Insulin resistant glucose transport activity in adipose cells from the SHR/N-corpulent rat.

Young male obese (cp/cp) and lean (cp/+ or +/+) littermates of the SHR/N-corpulent (cp) strain were fed purified diets containing 54% carbohydrate as either sucrose or cooked starch for 12 wk. A significant effect of phenotype (obese greater than lean) was observed on body weight, epididymal fat pad weight and fat cell size. A diet effect (sucrose greater than starch) was observed on body weight, fat pad weight, and fat cell size. No effect of phenotype or diet was observed on basal 3-O-methylglucose transport in isolated adipose cells.
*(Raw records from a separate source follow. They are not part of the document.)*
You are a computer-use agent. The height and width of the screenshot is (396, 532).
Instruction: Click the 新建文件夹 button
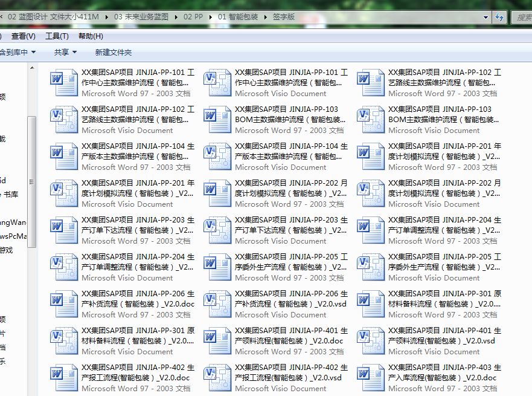[x=113, y=53]
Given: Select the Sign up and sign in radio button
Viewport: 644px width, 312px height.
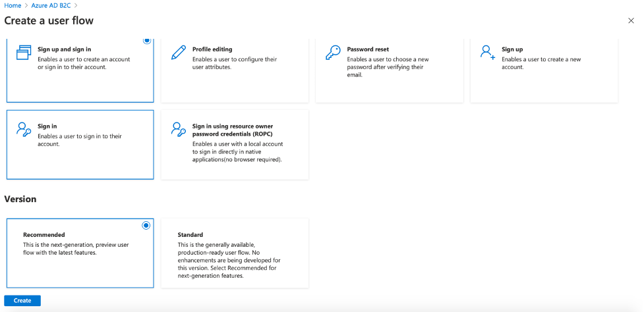Looking at the screenshot, I should click(x=146, y=41).
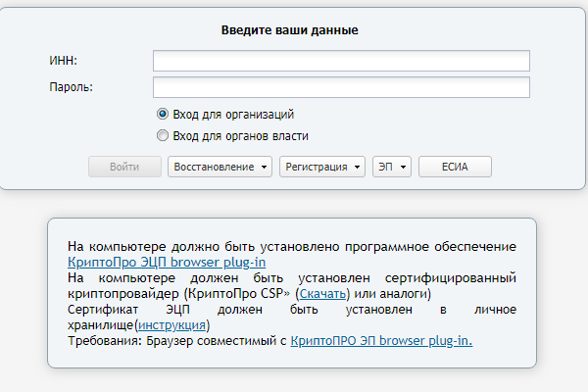Click the arrow on the ЭП button
The width and height of the screenshot is (588, 392).
click(403, 168)
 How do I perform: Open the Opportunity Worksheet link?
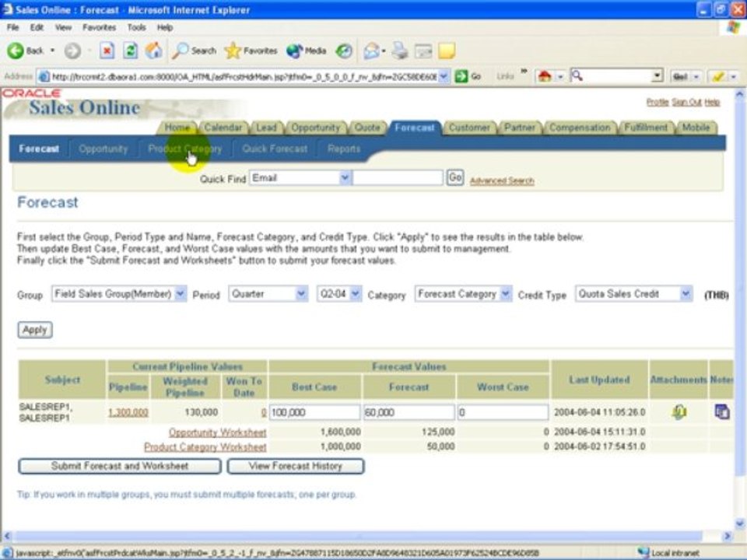(217, 432)
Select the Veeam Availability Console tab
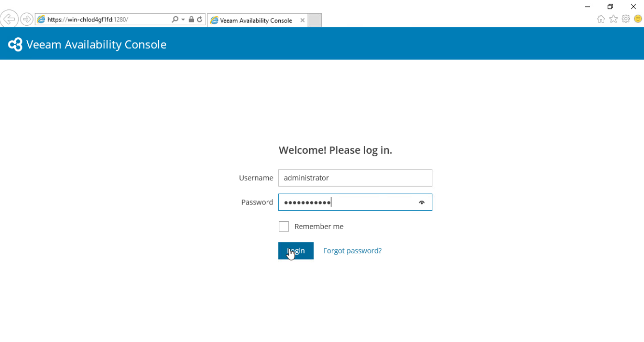The height and width of the screenshot is (342, 644). pyautogui.click(x=256, y=20)
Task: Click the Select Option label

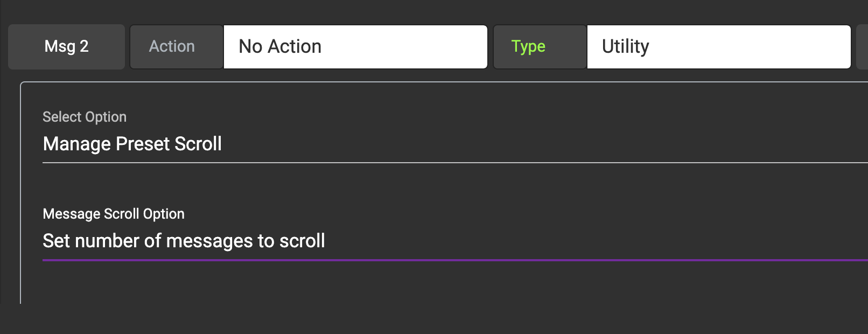Action: tap(85, 117)
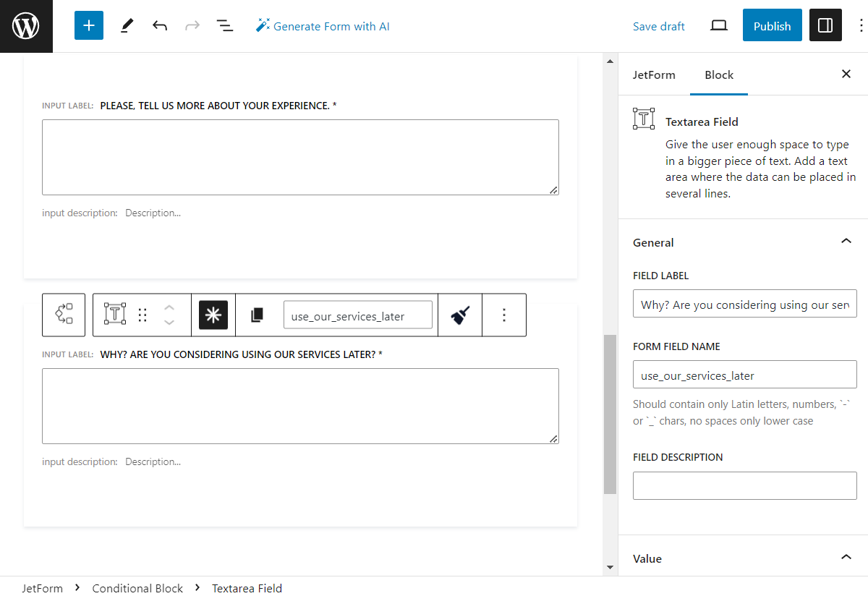Click the Save draft link

658,25
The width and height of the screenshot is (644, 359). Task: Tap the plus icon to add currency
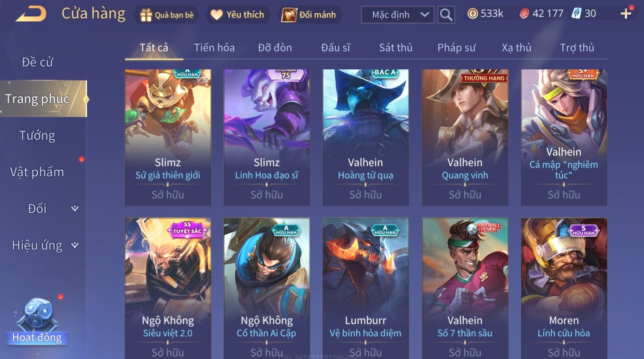click(626, 14)
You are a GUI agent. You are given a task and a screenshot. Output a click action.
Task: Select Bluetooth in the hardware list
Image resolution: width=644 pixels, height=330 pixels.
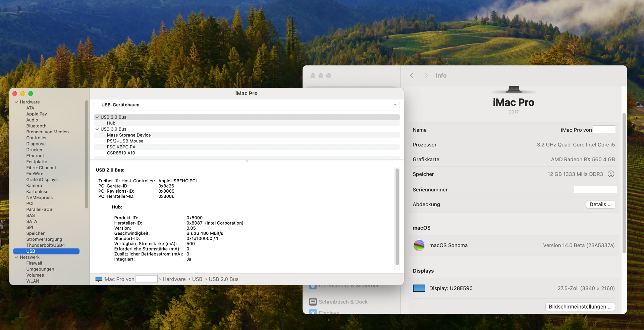pyautogui.click(x=36, y=126)

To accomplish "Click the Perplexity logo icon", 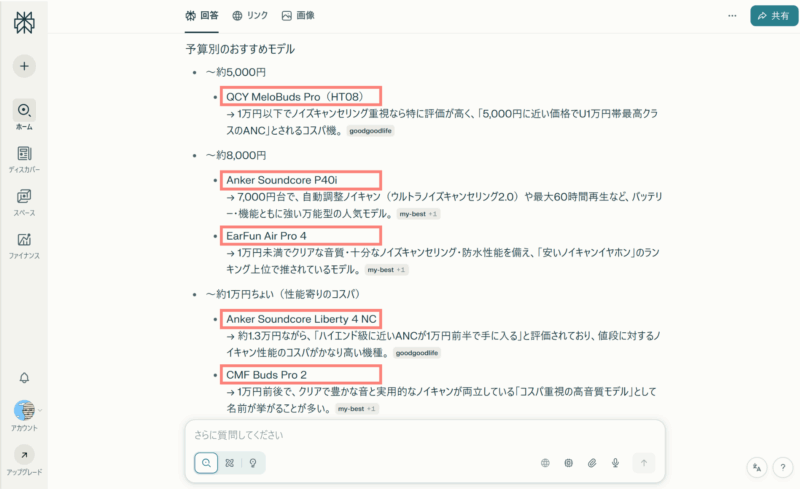I will [24, 22].
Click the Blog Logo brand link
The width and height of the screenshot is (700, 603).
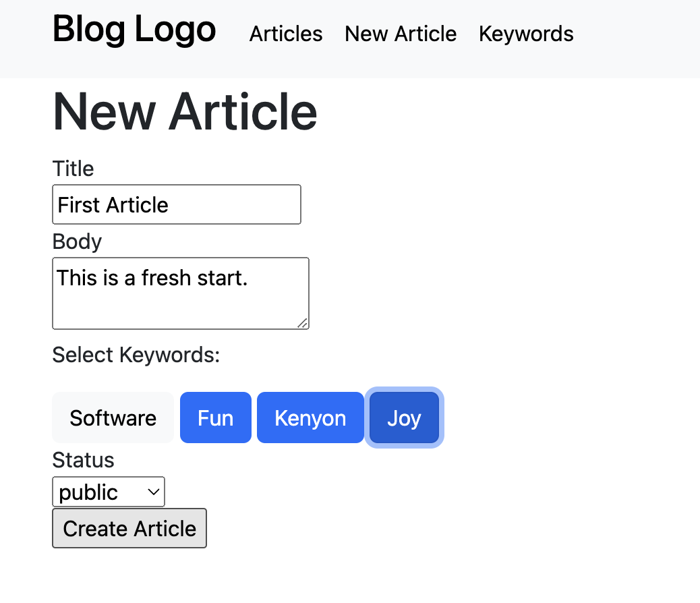134,30
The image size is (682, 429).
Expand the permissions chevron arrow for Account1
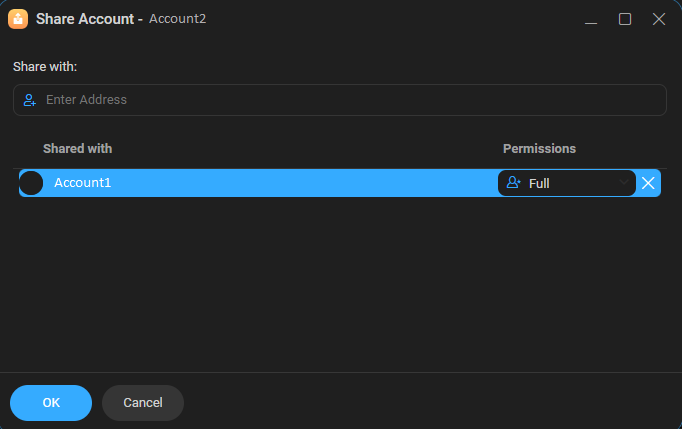[x=625, y=183]
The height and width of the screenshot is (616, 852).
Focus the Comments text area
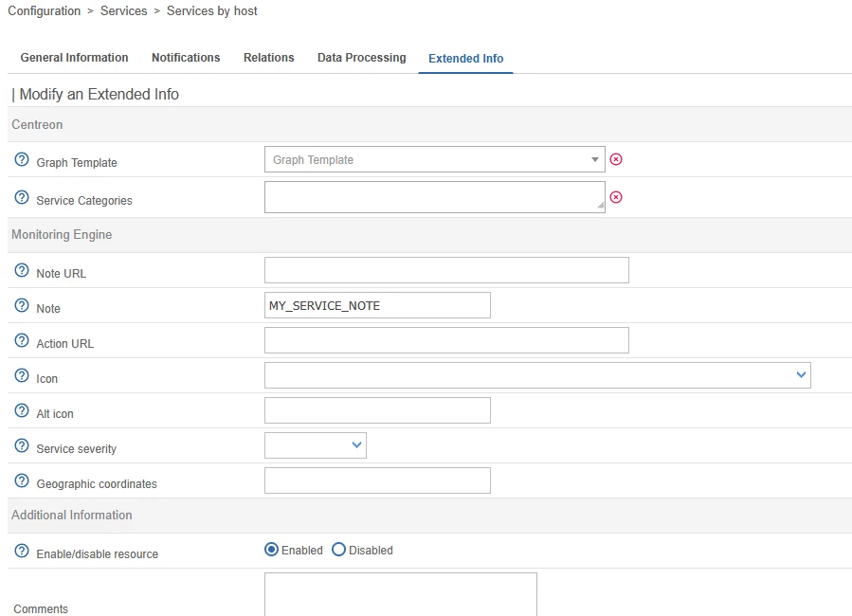tap(400, 593)
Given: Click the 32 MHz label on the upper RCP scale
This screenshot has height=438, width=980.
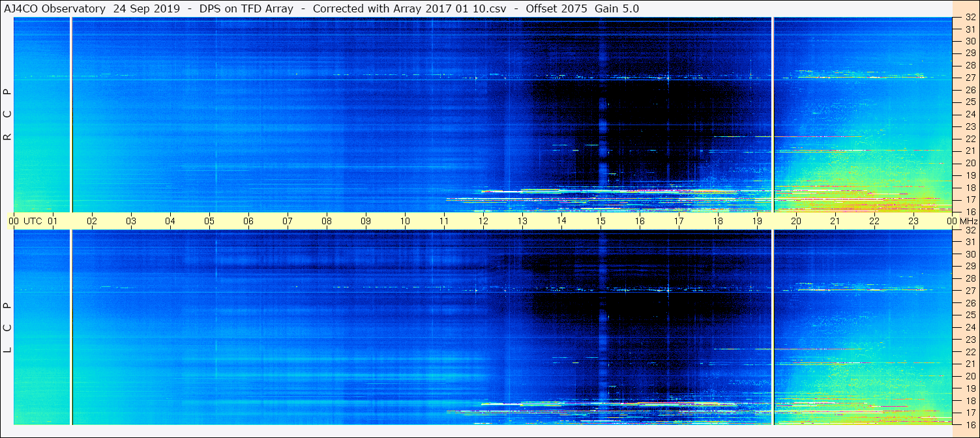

However, insulin-stimulated glucose uptake was decreased 70-80% in isolated adipose cells from obese SHR/N-cp rats. No effect of diet on insulin-stimulated glucose uptake was observed in obese SHR/N-cp rats. Scatchard analysis of insulin binding data demonstrated no differences in the dissociation constant (KD) for the insulin receptor:insulin complex. However, obese rats exhibited a decreased number of insulin receptors compared to lean SHR/N-cp rats. These data demonstrate that the obese SHR/N-cp rat exhibits insulin-resistant glucose transport. This altered insulin sensitivity may be one factor contributing to the development of noninsulin-dependent diabetes mellitus in these animals.